_Listed entries_
────────────────────
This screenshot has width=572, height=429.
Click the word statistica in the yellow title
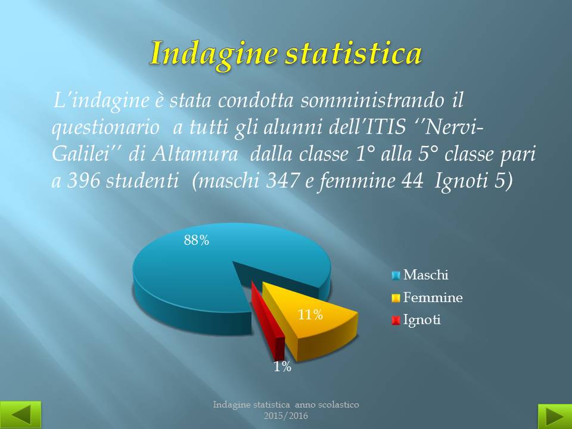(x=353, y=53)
────────────────────
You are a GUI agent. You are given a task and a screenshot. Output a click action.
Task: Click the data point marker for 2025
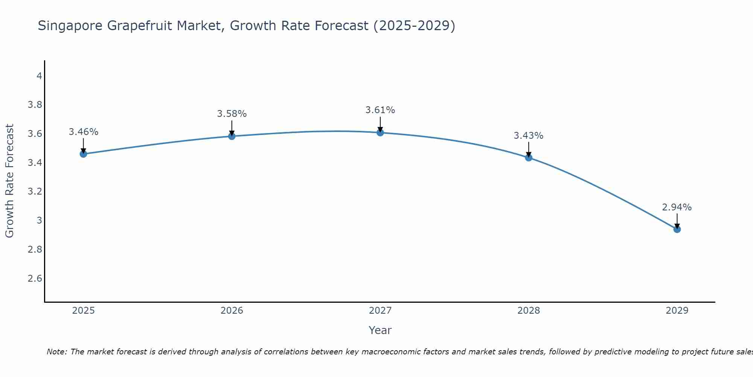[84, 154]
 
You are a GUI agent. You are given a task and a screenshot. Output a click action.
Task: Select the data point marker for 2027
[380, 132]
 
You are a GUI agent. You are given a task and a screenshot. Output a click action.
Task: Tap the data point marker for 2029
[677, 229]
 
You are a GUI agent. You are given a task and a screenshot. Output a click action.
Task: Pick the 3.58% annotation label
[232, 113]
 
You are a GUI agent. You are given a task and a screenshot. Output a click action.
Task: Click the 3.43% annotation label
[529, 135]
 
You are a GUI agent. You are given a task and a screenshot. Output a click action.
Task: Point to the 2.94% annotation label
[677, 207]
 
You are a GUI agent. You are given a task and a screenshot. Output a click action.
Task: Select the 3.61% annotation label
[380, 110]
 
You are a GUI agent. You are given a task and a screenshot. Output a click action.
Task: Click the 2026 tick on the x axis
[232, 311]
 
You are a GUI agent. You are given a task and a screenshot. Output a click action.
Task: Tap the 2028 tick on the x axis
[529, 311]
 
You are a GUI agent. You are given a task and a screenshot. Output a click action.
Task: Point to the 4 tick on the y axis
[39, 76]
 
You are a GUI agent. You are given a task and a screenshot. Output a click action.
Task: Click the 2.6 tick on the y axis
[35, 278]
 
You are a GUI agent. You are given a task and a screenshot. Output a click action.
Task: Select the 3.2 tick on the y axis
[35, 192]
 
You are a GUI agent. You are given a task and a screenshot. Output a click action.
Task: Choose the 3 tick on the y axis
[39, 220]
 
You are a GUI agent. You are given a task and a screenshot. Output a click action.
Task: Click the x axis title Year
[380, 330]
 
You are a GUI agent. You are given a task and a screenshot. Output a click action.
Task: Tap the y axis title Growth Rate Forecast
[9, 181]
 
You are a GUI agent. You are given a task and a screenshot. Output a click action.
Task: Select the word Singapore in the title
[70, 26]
────────────────────
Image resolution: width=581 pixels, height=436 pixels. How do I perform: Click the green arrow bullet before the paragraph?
────────────────────
_Work required_
How many lines of the records contain the string "data"? Give only the number.

_Written reply_
3